Tool Works in every app Real-time On-device Cost
Charm Polish Yes Yes Yes $9.99 once
macOS built-in Spelling only Yes (spelling) Yes Free
Grammarly No - browser only Yes (browser) No - cloud $144/year
Apple Intelligence No - Apple apps only No - manual Yes Free (macOS 15+)

Charm is the only option that combines system-wide coverage, real-time correction, on-device privacy, and a one-time price. For a deeper look at the Grammarly comparison specifically, see Charm vs Grammarly.

Frequently asked questions

Does macOS have a built-in grammar checker?

macOS includes a spell checker built into most apps, but it only catches misspelled words - not grammar errors. It will not flag subject-verb disagreement, incorrect tense, or missing articles. For actual grammar correction across every Mac app, you need a dedicated tool like Charm.

Does Grammarly work in every Mac app?

No. Grammarly on Mac is a browser extension only. It works inside Chrome, Safari, and Firefox, but does nothing in Mail, Slack desktop, Notes, VS Code, Pages, or any other native Mac application. Charm's Polish feature is the only grammar checker that covers every Mac app.

Does Charm send my text to the cloud to check grammar?

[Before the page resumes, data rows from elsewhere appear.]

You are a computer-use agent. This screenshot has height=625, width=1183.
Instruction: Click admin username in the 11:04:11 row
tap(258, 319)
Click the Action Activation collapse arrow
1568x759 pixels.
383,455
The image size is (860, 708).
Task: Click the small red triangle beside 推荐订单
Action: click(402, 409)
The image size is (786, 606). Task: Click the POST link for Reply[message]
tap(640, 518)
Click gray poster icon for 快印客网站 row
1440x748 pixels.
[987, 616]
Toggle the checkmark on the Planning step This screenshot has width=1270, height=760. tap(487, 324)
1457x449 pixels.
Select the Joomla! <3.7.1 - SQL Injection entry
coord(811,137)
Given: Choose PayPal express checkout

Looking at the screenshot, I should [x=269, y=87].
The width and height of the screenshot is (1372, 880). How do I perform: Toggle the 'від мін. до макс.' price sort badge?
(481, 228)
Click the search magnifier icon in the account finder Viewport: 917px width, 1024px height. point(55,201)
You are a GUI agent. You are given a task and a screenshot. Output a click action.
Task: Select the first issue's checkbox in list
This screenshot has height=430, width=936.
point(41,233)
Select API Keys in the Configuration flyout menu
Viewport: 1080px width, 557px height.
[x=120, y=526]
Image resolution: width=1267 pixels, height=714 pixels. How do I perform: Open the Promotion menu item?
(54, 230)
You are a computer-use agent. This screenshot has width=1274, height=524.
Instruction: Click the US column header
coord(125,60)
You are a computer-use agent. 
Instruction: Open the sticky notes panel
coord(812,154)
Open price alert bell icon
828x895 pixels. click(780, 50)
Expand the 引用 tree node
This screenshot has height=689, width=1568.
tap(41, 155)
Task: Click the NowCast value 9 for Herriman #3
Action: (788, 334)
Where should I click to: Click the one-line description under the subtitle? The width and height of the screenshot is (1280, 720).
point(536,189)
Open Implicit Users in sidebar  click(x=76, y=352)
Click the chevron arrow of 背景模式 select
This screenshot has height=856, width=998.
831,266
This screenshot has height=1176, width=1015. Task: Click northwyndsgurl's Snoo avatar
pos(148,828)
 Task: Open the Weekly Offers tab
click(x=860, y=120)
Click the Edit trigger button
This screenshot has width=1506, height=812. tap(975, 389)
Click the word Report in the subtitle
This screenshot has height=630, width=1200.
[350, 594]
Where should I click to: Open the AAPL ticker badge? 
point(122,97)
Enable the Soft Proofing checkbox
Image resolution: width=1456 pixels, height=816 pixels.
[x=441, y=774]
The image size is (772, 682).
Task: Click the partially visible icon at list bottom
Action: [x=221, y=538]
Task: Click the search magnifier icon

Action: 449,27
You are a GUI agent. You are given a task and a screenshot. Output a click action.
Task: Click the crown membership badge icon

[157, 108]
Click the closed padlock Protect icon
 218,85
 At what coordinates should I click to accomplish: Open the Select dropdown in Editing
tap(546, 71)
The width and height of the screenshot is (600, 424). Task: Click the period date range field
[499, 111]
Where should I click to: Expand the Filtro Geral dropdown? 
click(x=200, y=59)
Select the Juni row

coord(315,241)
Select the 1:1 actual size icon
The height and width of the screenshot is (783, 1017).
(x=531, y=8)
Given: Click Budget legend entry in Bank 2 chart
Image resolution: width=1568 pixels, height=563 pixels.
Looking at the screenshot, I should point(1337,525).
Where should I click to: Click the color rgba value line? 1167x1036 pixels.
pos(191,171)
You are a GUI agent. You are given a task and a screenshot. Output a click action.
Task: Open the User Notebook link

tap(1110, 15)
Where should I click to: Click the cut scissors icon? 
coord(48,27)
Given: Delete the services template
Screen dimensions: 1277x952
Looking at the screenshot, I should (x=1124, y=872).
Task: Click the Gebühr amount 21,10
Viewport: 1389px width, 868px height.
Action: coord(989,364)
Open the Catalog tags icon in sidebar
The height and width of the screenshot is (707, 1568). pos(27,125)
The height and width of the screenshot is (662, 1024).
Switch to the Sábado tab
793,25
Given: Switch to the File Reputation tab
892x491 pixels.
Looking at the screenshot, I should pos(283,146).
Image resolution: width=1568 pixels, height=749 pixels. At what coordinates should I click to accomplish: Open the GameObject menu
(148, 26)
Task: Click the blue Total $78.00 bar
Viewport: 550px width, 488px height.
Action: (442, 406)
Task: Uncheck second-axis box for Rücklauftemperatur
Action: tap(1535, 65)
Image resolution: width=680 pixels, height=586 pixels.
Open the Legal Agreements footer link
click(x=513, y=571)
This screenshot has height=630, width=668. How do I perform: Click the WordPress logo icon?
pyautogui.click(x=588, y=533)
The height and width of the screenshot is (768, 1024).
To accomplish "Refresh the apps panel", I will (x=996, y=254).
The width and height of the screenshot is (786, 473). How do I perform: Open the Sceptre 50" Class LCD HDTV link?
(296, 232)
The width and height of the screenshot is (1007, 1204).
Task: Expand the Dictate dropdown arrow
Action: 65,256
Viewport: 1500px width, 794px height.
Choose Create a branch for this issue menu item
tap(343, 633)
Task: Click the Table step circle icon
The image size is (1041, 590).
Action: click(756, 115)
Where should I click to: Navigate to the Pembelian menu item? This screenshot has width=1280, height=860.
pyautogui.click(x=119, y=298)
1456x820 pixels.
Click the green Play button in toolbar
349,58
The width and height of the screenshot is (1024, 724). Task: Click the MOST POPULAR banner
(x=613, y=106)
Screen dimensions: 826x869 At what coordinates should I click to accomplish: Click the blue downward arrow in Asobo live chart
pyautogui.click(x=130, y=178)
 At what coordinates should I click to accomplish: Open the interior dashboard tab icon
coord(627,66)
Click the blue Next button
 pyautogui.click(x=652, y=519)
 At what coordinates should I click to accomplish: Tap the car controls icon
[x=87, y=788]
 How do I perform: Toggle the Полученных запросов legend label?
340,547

No. Charm's Polish feature runs entirely on your Mac using on-device processing. Your text never leaves your device. This makes it safe to use when drafting confidential emails, legal documents, or any other sensitive material.

Can I disable grammar checking in specific apps like VS Code?

Yes. Click the Charm menu bar icon and you can disable Polish for any specific application. This is useful for code editors where sentence-level grammar analysis is not helpful. All other apps continue to receive grammar correction as normal.

What macOS version does Charm require?

Charm requires macOS 14 Sonoma or later. It is a native macOS app that uses the Accessibility API to monitor and correct text across all applications on your Mac.